その他の技術的な特長点をまとめると、以下のとおりである。
第1に、排風室12は、頂部を左右の傾斜ガイド部13a,13aによって山形に形成するとともに、それぞれの下部に穀粒流下通路13,13を形成し、これら左右の穀粒流下通路13,13の間に排風ファン6を配置してその上部の左右の傾斜ガイド部13a,13aの間に駆動用のファンモータ61を配置することにより、傾斜ガイド部13a,13aによって挟まれる空間に外付けのファンモータ61が収容されることから、無駄なスペースを生かして簡易な構成の乾燥装置をコンパクトに構成することができる。
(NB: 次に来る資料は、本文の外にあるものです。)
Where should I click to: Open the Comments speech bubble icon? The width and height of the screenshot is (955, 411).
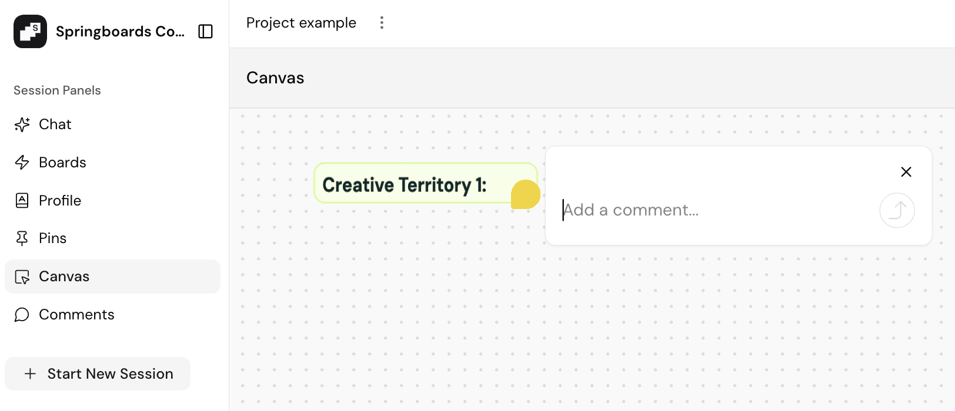click(x=22, y=315)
第2に、ファンモータ61は、背面板3bの内方に配置するとともに、排風ダクト20の排出側から分流する循環ダクト21を着脱可能に設けて熱風室8,8に戻し可能に構成するとともに、循環ダクト21によって覆われる範囲内の背面板3bに排風室12の開口Wを形成し、ファンモータ61のモーターベースを左右のガイドレール63,63で支持することにより、ファンモータ外付けの排風ファン6を背面板3bの開口から滑り込ませるようにして容易に組付けができ、また、特段の点検蓋を要することなく、循環ダクト21を取外すだけで、背面板3bの開口Wからファンモータ61と伝動ベルト62のメンテナンスが可能となる。
(乾燥制御)
乾燥機の動作制御は、システム構成図を図6に示すように、制御部Fの入力側には、温度センサTA、湿度センサHA、水分計10等の信号を入力し、これらの状態に応じて機器制御可能に、バーナ5、排風ファン6、切替弁を構成する第一調節弁23と第二調節弁22等の構成機器を出力側に接続する。
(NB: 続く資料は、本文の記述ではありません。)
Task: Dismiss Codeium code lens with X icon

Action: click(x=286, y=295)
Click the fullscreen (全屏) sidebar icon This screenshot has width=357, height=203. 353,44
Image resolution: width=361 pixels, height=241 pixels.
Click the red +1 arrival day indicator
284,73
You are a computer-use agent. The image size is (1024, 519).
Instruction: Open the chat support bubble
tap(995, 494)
制御部Fによる具体的な乾燥制御について図7のフローチャート1に基づいて説明すると、乾燥作業中は水分計10で検出する穀物水分値に応じた排風循環率になるように第一調節弁23及び第二調節弁22とを調節制御する排風戻し制御を行なう。
排風循環により高速乾燥する乾燥方法において、張込まれた穀物水分の層ムラを除去するために、乾燥途中で休止乾燥を取込む場合に、所定の休止基準水分値で休止する設定については、この休止基準水分値の近傍(例えば、+0.5%)まで乾燥が進んだことを判定する制御処理ステップS1(以下において、「S1」の如く略記する。)により、条件を満たした時は、徐々に、即ち、時間毎に排風循環率を低下させ(S2a、S2b)るよう第一調節弁23及び第二調節弁22とを設定角度毎に調節制御し、、循環無し又は少量の循環量にした上で、休止水分値に到達した時点において、乾燥機を休止させる(S3a〜S3c)。バーナのポストパージの時間も含める。
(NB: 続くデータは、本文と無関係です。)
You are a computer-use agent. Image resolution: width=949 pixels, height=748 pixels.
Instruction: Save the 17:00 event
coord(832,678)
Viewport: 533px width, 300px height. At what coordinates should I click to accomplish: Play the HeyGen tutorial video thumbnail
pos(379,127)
所定の経過時間によって休止する設定の場合は、図8のフローチャート2に示すように、休止基準水分値に代えて休止基準時刻(S12b)を用い、その時刻に近づくと(例えば、30分前から)排風循環率を徐々に低下させる(S11)るよう第一調節弁23及び第二調節弁22とを設定角度毎に調節制御する。
(休止工程)
乾燥機の休止制御は、排風の温度を監視することにより、胴割が発生しないレベルまで穀温を下げた後に行う。また、休止乾燥モード運転中の休止時は、空気の出入りを防止するために切替弁を全閉にする(S3c)。この全閉制御によって運転休止時に切替弁を閉じることで、空気の出入りを防ぎ、外気の影響を受けにくくすることで、余計な乾燥進行を防ぎ、機体内の穀物状態の均一化を進めることができる。
このように、上記排風循環式穀物乾燥機は、制御部により、検出水分値に応じた排風循環率で排風循環乾燥動作をし、検出水分値が休止基準水分値の近傍の所定の水分値に到達すると排風循環率が所定速度で漸減し、休止基準水分値に到達すると排風の全排出動作をするとともに穀物乾燥動作を停止する。
したがって、上記排風循環式穀物乾燥機は、休止基準水分値における穀物乾燥の停止時には、排風の戻しによる蒸れを抑えつつ、穀温を高く維持することができ、その結果、水分移行を促進して水分斑の均一化を図ることができる。
(停止工程)
乾燥機の停止制御は、高速乾燥の場合は乾燥が速いので運転終了が夜半であることが多く、乾燥穀物の取出までの長時間の放置の間に、外気条件によって休止運転中に空気の出入りが起こると、通風部のみが乾燥が進んだり、あるいは水分が戻ったりすることがあることから、排風ダクトの排出側を閉じて外気の出入りを防止するモードを設け、乾燥が仕上がり、本機運転を終了する際は、切替弁を全閉に制御する(S5a〜S5c)。
(循環工程)
次に、排風循環の開始時期については、運転開始から所定時間の経過を待ってもごみが多い時は燃焼悪化を招き、また、運転開始からの穀物一巡を待っていると時間が無駄になることがあるので、図9の開始時期の特性線図に示すように、初期水分値に応じて排風循環開始時期を決定することにより、無駄時間を抑えつつ、バーナー燃焼を確保することができる。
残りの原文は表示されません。